Your goal: In the data below, one line contains "Where should I click to: Open" and a later one contains "You are a computer-use agent. 760x623 pixels.". Print both, with every line between them, exactly and alone.

Stored data entries:
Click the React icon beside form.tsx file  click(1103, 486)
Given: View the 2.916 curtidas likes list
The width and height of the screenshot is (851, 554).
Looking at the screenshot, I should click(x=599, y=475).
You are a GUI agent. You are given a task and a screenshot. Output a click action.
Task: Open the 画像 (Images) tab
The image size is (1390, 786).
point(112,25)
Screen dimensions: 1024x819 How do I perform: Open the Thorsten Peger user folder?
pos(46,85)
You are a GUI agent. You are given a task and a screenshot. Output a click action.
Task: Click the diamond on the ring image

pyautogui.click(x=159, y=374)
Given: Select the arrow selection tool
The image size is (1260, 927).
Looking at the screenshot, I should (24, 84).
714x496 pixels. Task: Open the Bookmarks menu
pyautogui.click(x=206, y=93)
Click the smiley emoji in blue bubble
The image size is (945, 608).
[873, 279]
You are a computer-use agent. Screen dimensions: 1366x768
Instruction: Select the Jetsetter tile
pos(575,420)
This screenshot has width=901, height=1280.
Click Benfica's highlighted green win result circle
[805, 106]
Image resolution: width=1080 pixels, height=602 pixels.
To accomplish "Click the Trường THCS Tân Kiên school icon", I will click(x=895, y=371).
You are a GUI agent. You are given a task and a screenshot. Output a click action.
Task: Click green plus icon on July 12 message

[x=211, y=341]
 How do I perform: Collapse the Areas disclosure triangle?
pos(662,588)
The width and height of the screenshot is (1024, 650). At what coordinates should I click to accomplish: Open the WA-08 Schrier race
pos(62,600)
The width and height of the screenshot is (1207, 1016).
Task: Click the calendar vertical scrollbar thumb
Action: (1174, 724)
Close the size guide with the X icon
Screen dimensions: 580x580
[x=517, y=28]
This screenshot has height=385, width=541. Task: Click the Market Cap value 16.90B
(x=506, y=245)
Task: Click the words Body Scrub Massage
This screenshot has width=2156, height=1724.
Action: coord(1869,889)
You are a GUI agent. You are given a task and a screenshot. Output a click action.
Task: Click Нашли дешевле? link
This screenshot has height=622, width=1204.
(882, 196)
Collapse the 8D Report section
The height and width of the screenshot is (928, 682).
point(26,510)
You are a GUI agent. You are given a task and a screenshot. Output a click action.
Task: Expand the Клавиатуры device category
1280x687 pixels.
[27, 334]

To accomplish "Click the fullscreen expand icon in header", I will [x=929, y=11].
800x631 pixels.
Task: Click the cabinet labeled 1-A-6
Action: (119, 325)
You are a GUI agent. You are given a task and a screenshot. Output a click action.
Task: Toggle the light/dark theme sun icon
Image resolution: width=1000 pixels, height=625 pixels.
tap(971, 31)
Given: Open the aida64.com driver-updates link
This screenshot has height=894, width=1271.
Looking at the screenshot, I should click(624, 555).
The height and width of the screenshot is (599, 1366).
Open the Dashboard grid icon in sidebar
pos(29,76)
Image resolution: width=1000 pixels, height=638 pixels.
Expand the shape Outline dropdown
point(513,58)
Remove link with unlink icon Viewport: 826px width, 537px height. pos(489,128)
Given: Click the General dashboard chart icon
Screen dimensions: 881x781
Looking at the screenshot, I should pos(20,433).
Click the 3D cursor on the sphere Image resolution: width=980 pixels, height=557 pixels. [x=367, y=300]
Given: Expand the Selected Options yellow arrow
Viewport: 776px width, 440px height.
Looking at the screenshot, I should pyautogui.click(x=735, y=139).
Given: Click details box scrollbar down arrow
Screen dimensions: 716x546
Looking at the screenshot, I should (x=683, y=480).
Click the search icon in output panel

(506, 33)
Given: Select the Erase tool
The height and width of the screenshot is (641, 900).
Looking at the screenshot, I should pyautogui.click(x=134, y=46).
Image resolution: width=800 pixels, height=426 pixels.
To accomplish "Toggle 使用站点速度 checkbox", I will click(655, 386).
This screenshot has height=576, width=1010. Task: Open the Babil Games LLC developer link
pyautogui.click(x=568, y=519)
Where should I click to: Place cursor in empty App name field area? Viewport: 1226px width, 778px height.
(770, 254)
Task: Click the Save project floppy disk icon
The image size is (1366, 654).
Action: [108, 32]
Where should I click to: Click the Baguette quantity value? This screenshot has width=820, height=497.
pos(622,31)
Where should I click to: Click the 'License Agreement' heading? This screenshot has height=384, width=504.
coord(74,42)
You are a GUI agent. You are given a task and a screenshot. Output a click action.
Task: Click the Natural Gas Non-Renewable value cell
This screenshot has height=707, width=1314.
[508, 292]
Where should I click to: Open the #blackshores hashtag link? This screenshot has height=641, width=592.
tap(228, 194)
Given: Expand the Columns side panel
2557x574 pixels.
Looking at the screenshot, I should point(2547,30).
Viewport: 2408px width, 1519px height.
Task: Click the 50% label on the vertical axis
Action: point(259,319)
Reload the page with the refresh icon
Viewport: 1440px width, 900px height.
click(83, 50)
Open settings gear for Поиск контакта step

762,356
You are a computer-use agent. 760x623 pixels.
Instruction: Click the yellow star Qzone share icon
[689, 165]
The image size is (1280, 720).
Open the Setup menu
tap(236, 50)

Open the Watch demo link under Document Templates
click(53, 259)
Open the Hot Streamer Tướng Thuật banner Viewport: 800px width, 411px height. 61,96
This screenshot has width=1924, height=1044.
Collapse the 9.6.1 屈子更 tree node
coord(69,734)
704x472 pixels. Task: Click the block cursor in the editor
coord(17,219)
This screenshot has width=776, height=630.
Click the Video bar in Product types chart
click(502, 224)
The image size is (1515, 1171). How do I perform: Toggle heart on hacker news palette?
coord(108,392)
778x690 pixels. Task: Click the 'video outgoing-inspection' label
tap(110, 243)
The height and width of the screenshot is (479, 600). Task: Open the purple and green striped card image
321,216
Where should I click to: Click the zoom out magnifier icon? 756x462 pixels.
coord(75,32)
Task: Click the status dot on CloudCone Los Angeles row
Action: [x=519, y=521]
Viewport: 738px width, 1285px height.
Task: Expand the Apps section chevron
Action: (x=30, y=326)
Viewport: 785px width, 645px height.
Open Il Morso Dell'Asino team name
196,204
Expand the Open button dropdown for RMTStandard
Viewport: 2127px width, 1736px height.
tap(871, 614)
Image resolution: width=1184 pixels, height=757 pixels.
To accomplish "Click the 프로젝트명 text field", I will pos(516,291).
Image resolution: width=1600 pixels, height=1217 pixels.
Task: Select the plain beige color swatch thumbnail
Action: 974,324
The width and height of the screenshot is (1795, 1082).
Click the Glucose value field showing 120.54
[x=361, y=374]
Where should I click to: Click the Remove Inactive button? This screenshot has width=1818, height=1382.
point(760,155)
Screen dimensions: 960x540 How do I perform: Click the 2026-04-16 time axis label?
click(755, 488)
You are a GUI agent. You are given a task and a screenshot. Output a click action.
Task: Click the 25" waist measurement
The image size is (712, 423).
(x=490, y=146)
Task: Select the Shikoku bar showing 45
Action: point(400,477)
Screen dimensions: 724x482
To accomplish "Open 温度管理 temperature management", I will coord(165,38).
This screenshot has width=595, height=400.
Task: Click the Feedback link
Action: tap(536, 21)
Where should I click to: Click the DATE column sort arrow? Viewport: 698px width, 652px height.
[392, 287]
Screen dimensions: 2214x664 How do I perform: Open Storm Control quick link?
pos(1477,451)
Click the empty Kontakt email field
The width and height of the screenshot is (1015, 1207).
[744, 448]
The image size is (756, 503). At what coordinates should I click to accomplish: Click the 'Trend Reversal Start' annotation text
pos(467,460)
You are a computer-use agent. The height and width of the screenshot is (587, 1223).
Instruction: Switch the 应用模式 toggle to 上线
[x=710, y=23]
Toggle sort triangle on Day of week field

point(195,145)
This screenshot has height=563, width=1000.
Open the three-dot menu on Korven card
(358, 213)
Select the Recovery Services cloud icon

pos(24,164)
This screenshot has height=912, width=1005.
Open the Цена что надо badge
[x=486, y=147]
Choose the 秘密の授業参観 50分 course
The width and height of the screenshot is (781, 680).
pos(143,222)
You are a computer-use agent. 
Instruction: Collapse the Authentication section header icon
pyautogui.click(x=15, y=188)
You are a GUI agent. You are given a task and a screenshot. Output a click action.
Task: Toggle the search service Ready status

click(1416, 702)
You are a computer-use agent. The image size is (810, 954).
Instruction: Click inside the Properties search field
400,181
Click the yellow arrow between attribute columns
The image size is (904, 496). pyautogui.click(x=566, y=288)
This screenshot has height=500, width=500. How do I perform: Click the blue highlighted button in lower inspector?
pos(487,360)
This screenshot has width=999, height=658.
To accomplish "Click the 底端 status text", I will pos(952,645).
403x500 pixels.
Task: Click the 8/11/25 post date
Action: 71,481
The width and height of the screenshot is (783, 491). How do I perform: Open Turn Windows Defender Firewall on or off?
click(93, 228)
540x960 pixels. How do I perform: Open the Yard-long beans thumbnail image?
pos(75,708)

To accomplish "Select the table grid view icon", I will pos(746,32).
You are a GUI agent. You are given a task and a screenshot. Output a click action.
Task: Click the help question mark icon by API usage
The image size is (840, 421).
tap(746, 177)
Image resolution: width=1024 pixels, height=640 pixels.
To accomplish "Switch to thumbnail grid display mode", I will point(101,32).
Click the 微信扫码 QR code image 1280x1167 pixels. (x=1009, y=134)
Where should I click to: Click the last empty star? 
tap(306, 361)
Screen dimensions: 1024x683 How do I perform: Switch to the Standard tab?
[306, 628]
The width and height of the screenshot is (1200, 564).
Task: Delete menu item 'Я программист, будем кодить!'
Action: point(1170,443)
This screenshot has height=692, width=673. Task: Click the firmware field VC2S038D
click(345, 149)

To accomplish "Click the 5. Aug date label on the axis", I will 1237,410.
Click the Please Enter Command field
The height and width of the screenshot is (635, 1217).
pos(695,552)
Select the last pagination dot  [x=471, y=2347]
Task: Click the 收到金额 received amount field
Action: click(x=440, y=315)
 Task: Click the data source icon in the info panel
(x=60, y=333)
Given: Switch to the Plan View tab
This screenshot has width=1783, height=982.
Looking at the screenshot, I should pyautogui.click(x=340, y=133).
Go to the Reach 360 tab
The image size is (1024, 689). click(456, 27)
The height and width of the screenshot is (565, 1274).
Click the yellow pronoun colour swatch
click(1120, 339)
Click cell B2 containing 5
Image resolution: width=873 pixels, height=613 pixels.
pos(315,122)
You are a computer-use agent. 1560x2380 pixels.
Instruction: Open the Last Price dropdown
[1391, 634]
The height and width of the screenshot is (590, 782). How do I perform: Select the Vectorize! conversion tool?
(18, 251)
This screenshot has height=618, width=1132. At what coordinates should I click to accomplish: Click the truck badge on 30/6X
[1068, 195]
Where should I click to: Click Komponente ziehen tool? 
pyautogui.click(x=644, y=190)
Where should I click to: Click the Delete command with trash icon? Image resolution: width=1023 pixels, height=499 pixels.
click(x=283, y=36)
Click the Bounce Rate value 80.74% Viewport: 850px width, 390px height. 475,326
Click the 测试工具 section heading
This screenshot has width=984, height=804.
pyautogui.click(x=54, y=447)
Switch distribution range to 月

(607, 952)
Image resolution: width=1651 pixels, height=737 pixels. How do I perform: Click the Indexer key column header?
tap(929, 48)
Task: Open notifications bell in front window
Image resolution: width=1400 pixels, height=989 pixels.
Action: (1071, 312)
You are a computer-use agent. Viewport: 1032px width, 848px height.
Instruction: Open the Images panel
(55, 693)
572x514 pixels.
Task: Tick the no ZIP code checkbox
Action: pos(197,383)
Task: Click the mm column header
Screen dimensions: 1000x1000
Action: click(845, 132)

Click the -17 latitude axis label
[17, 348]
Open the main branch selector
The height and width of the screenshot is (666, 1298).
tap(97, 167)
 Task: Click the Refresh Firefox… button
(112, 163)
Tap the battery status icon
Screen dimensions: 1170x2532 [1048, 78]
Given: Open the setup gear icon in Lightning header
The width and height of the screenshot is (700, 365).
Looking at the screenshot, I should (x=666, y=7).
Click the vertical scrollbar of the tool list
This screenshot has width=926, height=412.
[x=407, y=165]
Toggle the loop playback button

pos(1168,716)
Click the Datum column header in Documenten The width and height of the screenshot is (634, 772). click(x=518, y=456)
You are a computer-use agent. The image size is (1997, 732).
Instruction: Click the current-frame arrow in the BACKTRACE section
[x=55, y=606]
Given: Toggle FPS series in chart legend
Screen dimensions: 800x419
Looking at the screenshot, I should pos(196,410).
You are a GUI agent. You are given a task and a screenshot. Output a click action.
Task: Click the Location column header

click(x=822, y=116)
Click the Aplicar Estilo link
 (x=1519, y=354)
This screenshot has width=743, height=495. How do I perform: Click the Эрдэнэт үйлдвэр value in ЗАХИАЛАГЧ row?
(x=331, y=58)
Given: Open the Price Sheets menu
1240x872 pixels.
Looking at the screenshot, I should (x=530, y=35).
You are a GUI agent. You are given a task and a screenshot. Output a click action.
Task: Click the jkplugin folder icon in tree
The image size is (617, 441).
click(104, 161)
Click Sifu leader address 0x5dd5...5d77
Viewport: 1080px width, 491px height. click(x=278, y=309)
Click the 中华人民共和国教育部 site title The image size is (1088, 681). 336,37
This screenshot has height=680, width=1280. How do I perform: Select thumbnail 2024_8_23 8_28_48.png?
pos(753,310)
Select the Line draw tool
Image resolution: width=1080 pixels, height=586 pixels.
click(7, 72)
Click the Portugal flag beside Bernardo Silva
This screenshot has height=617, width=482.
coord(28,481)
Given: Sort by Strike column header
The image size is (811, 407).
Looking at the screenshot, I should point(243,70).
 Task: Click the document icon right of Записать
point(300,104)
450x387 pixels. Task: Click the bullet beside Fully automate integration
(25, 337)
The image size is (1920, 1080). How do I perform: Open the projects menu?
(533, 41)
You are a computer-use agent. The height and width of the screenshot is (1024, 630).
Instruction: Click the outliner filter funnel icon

Written answer:
Where should I click to: Open the #blackshores hashtag link? This screenshot has height=641, width=592.
tap(228, 194)
Given: Expand the Columns side panel
2557x574 pixels.
Looking at the screenshot, I should point(2547,30).
Viewport: 2408px width, 1519px height.
Task: Click the 50% label on the vertical axis
Action: point(259,319)
Reload the page with the refresh icon
Viewport: 1440px width, 900px height.
click(83, 50)
Open settings gear for Поиск контакта step

762,356
You are a computer-use agent. 760x623 pixels.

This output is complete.